▶ [WORK REQUIRED] Look below for the line that has "Confederacy of Treaty 6". Set down the lines from there through the line that has "Indigenous Languages (77, 2387)", exactly as written.

▶ [DATASET RECORDS]
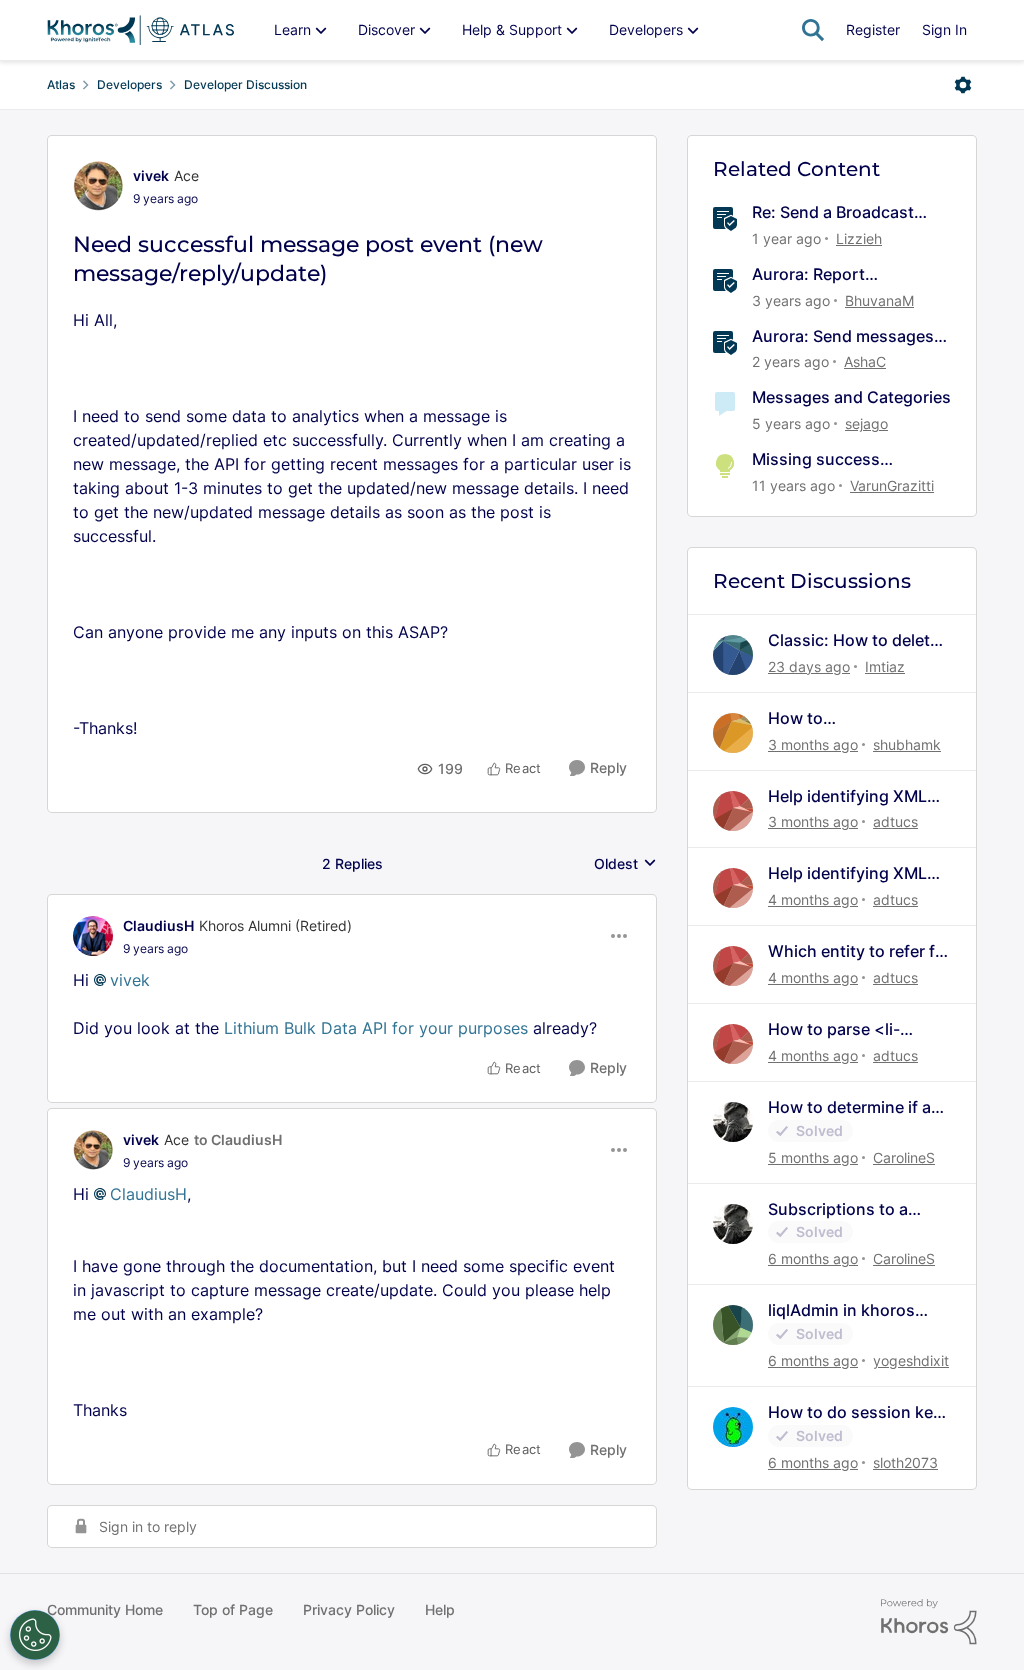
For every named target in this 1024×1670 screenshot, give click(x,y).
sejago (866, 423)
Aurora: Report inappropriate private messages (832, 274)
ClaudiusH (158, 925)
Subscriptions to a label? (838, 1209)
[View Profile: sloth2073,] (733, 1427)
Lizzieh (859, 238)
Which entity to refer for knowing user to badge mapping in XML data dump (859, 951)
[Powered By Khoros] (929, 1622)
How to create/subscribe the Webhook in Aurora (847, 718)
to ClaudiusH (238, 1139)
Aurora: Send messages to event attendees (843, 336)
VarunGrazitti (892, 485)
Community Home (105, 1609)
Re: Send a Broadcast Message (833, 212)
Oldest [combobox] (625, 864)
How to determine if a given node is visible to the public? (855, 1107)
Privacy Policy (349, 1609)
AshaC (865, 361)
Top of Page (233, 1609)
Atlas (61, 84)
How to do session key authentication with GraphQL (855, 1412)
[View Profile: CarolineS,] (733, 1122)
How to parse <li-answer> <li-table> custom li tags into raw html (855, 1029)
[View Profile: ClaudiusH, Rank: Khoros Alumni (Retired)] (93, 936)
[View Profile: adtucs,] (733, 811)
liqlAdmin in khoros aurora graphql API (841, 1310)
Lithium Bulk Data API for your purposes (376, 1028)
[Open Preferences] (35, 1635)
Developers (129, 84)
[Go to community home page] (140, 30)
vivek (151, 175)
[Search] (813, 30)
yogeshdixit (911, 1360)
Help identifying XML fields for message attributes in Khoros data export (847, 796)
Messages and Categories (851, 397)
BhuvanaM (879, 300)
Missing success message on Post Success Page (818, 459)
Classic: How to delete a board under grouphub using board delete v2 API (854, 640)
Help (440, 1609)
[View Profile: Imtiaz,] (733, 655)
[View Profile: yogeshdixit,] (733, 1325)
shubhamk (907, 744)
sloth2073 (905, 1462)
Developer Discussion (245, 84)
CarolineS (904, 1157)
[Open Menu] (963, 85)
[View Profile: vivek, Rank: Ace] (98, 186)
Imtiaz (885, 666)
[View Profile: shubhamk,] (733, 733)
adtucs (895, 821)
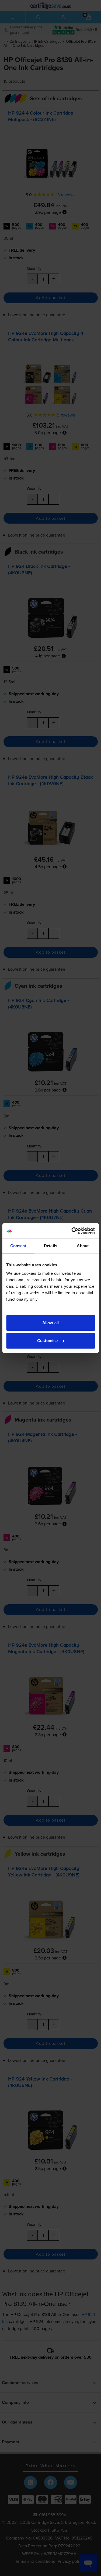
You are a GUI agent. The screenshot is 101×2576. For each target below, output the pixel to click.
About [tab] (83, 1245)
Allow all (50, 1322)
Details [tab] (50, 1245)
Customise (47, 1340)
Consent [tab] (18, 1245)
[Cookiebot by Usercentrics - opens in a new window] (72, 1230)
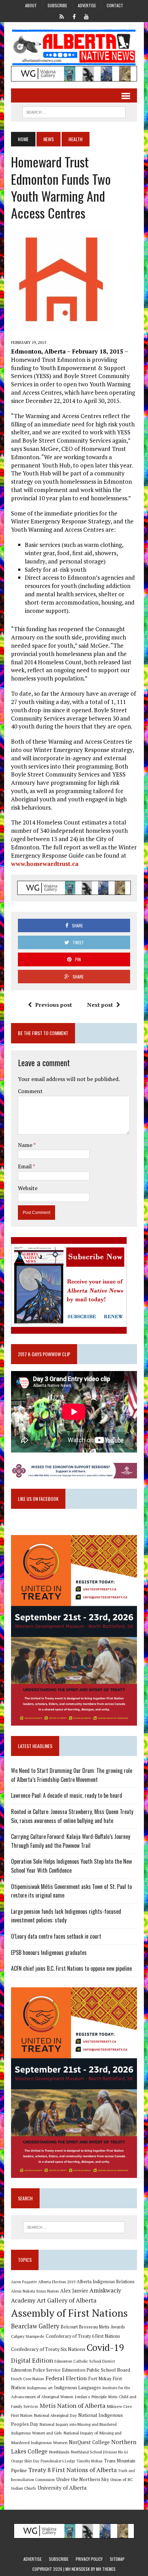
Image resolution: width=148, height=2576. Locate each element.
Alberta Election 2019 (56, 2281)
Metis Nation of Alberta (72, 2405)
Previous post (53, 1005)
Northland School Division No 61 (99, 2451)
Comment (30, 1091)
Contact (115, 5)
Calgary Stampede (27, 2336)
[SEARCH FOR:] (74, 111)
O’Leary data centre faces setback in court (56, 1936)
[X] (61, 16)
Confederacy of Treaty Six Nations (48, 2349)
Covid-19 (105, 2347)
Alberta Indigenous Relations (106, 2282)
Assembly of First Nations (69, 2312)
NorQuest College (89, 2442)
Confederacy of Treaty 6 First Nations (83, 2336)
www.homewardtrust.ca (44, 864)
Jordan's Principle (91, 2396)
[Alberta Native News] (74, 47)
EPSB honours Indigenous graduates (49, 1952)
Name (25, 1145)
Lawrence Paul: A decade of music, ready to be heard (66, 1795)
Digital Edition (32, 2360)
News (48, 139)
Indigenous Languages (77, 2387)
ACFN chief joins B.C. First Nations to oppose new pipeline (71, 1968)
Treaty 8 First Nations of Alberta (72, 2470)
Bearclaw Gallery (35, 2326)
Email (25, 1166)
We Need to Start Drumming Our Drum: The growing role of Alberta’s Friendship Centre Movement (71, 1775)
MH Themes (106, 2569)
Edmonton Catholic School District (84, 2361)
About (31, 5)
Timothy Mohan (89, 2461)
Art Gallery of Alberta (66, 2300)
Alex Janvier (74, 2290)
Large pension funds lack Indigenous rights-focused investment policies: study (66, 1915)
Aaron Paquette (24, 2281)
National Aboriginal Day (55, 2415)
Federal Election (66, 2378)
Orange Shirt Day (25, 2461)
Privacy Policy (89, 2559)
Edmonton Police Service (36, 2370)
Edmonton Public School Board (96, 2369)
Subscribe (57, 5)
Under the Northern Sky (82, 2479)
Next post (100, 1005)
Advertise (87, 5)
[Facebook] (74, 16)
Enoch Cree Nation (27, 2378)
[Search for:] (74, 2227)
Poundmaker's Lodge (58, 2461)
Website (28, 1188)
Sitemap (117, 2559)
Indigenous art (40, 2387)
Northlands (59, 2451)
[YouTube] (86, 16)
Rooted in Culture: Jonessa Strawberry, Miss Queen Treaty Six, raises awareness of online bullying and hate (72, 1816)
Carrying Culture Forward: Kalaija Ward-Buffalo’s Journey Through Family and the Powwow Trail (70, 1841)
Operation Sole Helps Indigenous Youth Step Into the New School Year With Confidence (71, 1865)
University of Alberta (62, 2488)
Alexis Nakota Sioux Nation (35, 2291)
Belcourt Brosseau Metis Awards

▶ [ANSWER TO THIS PROBLEM]
Confederacy of Treaty 6 First Nations (83, 2336)
www.homewardtrust.ca (44, 864)
Jordan's Principle (91, 2396)
[Alberta Native News] (74, 47)
EPSB honours Indigenous graduates (49, 1952)
Name (25, 1145)
Lawrence Paul: A decade of music, ready to be heard (66, 1795)
Digital Edition (32, 2360)
News (48, 139)
Indigenous Languages (77, 2387)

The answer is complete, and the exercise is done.